▶ Problem a
Translate into Spanish this sentence from the passage on Messianic Jewish repentance: "This is a message that is alien to almost the entire Jewish missions movement as well."

--- Provided passage ---

All of the seed of Abraham in the Messianic Jewish Movement, and all of Israel, needs the atonement Yeshua provides not simply because we are individual sinners who need to be “saved by grace.” We need His atonement and we need to repent because we are covenant breakers and because every day we as individuals, families, congregations, and as a wider Messianic Jewish community fail to live in manifest Torah-based covenant faithfulness, we break the word of our ancestors to which we ourselves are honor-bound (Deut 29:9-15), and we rob God of the honor due Him (see Deuteronomy 4:4-8; Jeremiah 35:1-19).
We Messianic Jews as a movement need to repent of covenant unfaithfulness—and this means not simply asking for forgiveness, but also returning to the faithfulness we have for so long neglected. This is a message that is alien to almost the entire Jewish missions movement as well. But can we say that this is a message that Messianic Judaism has, not in theory but in practice, unambiguously affirmed? I think not.
Of the eighteen sermons in Acts, nine are given to Jewish audiences [ten if you include Paul’s word to Herod Agrippa]. Repeatedly the context of repentance there is NOT repentance from individual sin, not seeking atonement and forgiveness for being sinners who need to be saved by grace, but more precisely, the need to find forgiveness for having been so out of touch with who God is and what He is up to in the world, that the community was complicit in the death of Messiah, rejecting Him who God had raised from the dead, rejecting the Messiah whom God had sent, as as well as the prophets before Him. And in these sermons, the language of covenant is also invoked, so that, for example, Peter could say in Acts 3:25: “you are heirs of the prophets and of the covenant God made with your fathers.” Stephen as well combines these two factors when he says in Acts seven. “You stiff-necked people! Your hearts and ears are still uncircumcised. You are just like your ancestors: You always resist the Holy Spirit! Was there ever a prophet your ancestors did not persecute? They even killed those who predicted the coming of the Righteous One. And now you have betrayed and murdered him— you who have received the law that was given through angels but have not obeyed it.”

--- Task data ---

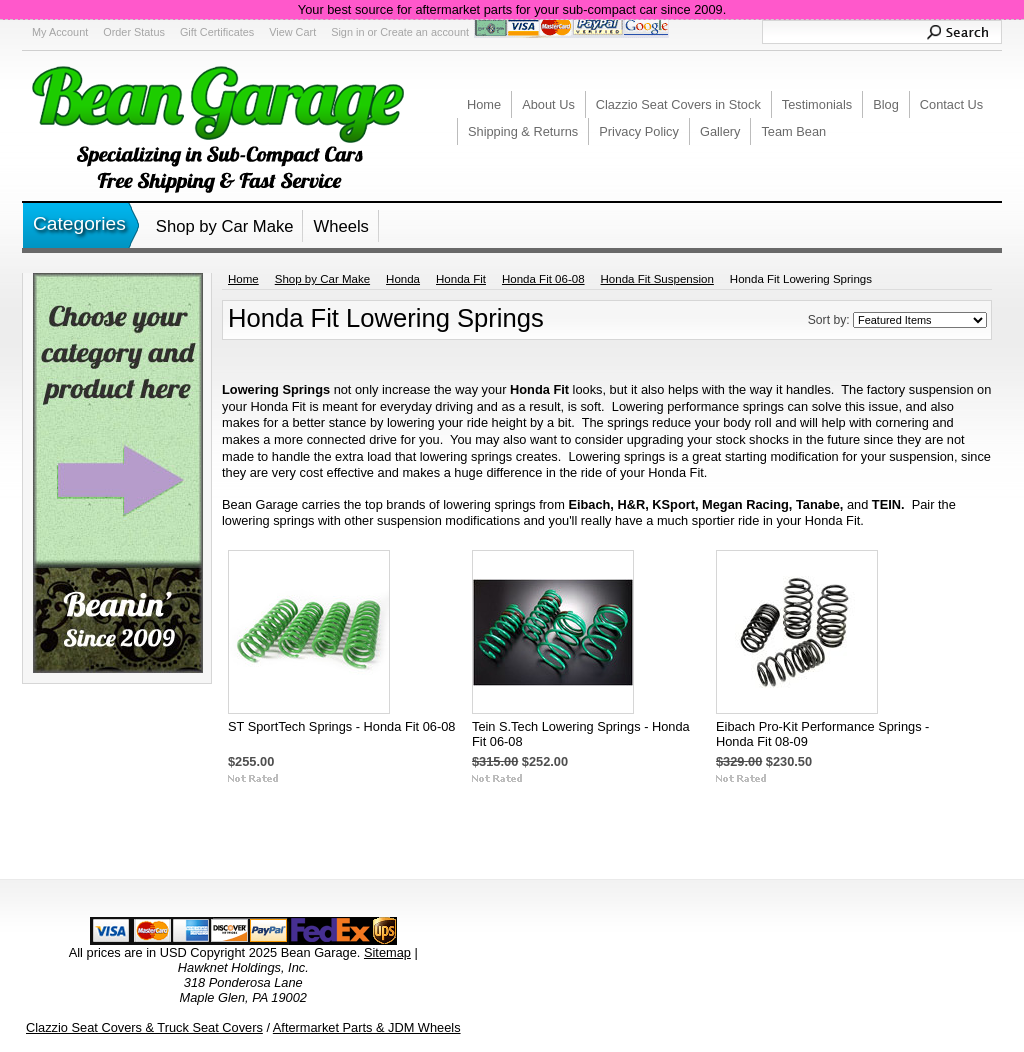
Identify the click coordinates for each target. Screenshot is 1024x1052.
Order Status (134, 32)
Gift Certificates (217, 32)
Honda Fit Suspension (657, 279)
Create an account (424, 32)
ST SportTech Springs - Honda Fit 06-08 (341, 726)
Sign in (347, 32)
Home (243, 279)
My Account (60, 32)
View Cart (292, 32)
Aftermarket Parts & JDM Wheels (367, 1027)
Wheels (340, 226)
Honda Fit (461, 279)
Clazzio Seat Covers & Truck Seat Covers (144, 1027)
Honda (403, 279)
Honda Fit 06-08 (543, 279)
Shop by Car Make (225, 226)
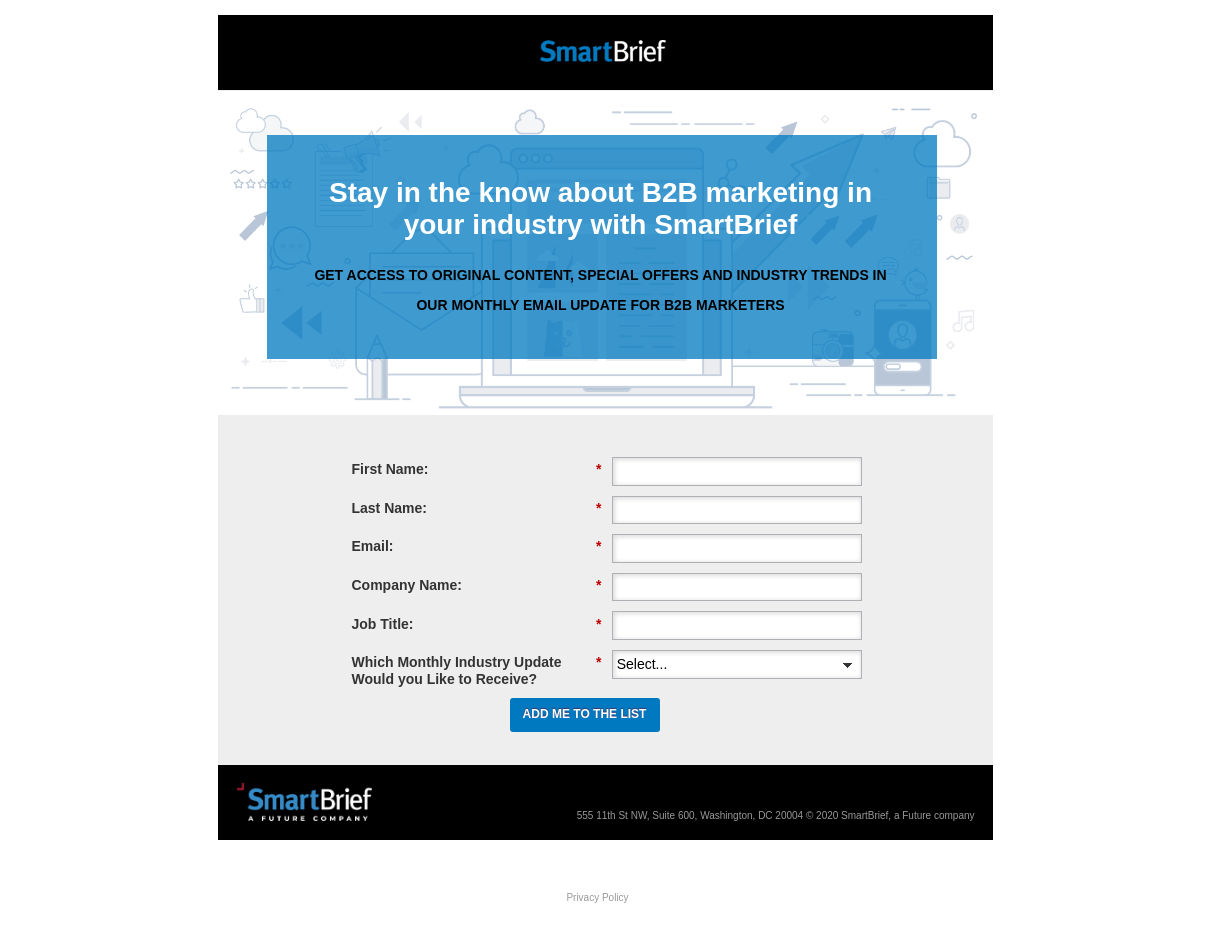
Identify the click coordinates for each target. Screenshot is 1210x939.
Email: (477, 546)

---

▶ Problem b
Output the lines of the rows, from the line that contains "Honda Fit 06-08 (543, 279)" through the end of the rows, as a JSON list of strings with one string per line, skipping blank lines and leaving out the pictures.

▶ Full solution a
Este es un mensaje que también resulta ajeno a casi todo el movimiento de misiones judías.

▶ Full solution b
[
  "Honda Fit 06-08 (543, 279)",
  "Shop by Car Make (225, 226)",
  "Identify the click coordinates for each target. Screenshot is 1210x939.",
  "Email: (477, 546)"
]